EP and Council Agree on Directive Protecting Whistleblowers
The European Parliament and the Council reached a compromise on new EU legislation as regards the protection of whistleblowers. The initiative for a directive that aims to lay down uniform minimum standards for the protection of persons who report unlawful activities or abuse of EU legislation goes back to a Commission proposal of 23 April 2018 (see eucrim 1/2018, 27; for the debate, see eucrim 3/2018, 157-159).
The directive applies to a wide range of areas, including:
- Public procurement;
- Financial services;
- Money laundering;
- Product and transport safety;
- Nuclear safety;
- Public health;
- Consumer and data protection.
Which rules should be established in view of the reporting channels was a main point of discussion up to the last moment. Although the majority of Member States favoured a strict three-tiered approach, which included the obligation for whistleblowers to use internal reporting channels first, the European Parliament could push through its flexible approach. Accordingly, whistleblowers are “encouraged” to use internal channels before resorting to external reporting. They are not obliged to do so, however, particularly if the offence cannot be effectively remedied internally or if the reporting person considers that there is a risk of retaliation. Whistleblowers who disclose information publicly are also protected if no appropriate action was taken in response to their initial report or if they believe there is an imminent danger to the public interest or a risk of retaliation.
To meet demands from lawyers’ organisations, it was clarified that the Directive does not affect the protection of confidentiality of communications between lawyers and their clients.

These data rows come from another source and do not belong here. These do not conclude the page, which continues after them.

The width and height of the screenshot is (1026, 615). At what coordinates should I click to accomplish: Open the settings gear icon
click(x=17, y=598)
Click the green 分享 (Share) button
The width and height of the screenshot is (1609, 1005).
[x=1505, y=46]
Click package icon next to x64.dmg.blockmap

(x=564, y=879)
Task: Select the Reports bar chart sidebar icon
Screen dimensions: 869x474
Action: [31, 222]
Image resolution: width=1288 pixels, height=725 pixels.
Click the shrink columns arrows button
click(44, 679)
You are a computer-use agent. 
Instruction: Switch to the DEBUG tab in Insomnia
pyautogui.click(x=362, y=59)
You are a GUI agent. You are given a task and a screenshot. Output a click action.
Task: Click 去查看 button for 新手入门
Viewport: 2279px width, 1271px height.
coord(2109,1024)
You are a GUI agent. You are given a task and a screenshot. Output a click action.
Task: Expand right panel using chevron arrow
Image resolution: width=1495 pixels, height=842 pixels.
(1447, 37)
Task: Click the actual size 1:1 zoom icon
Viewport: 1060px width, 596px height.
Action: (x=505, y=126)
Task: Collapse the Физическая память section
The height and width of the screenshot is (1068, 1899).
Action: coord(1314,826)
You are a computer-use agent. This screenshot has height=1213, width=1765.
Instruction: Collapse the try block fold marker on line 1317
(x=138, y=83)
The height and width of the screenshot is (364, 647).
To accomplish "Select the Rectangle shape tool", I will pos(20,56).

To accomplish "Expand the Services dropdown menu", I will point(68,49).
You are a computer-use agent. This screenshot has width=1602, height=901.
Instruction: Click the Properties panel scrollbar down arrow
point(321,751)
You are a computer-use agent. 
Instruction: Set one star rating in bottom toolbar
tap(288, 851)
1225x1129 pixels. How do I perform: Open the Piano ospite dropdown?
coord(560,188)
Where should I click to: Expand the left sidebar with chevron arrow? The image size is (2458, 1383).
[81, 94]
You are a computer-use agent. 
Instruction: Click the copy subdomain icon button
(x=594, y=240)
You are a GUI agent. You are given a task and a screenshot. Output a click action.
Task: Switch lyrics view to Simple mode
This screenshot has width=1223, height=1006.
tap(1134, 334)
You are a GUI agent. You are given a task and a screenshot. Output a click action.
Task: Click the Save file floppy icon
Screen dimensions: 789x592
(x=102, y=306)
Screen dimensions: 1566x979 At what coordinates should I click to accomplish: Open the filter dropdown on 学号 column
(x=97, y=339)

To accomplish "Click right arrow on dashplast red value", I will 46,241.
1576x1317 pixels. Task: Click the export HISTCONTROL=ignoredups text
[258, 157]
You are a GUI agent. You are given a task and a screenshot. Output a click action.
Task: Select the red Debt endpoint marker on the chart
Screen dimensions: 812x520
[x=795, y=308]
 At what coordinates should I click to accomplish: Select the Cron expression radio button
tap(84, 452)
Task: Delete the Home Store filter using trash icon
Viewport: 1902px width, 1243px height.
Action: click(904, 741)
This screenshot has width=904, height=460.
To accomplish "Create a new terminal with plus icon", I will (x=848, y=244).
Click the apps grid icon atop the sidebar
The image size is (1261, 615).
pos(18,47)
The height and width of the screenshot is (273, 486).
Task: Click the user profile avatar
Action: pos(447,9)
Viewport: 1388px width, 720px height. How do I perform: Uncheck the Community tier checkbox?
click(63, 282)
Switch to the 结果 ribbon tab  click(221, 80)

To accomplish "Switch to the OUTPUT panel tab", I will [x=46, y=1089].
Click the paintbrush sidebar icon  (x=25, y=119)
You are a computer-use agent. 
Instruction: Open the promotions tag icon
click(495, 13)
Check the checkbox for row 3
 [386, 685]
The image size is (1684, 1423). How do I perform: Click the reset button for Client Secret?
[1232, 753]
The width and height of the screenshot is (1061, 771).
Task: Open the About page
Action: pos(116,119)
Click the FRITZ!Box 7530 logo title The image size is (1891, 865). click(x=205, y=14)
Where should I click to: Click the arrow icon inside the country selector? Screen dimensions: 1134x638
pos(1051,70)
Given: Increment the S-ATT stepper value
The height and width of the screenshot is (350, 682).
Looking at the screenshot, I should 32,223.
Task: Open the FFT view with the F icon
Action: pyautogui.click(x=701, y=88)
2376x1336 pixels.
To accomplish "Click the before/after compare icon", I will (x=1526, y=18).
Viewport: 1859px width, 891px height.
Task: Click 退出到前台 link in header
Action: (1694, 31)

Compared to the Commission proposal, further important amendments relate to safeguards against retaliation. Accordingly, the scope of the Directive has been extended to facilitators and to third persons connected with reporting persons who may suffer retaliation in a work-related context, such as colleagues or relatives.
Member States will be obliged to guarantee whistleblowers access to comprehensive and independent information. Whistleblowers must also be able to obtain advice on available procedures and remedies free of charge as well as legal aid during proceedings. During legal proceedings, they may also receive financial and psychological support.
The new EU legislation on the protection of whistleblowers must now be formally adopted in the Council and will undergo linguistic review before publication in the Official Journal. Once it enters into force, Member States will have two years to implement the Directive into their national legislation.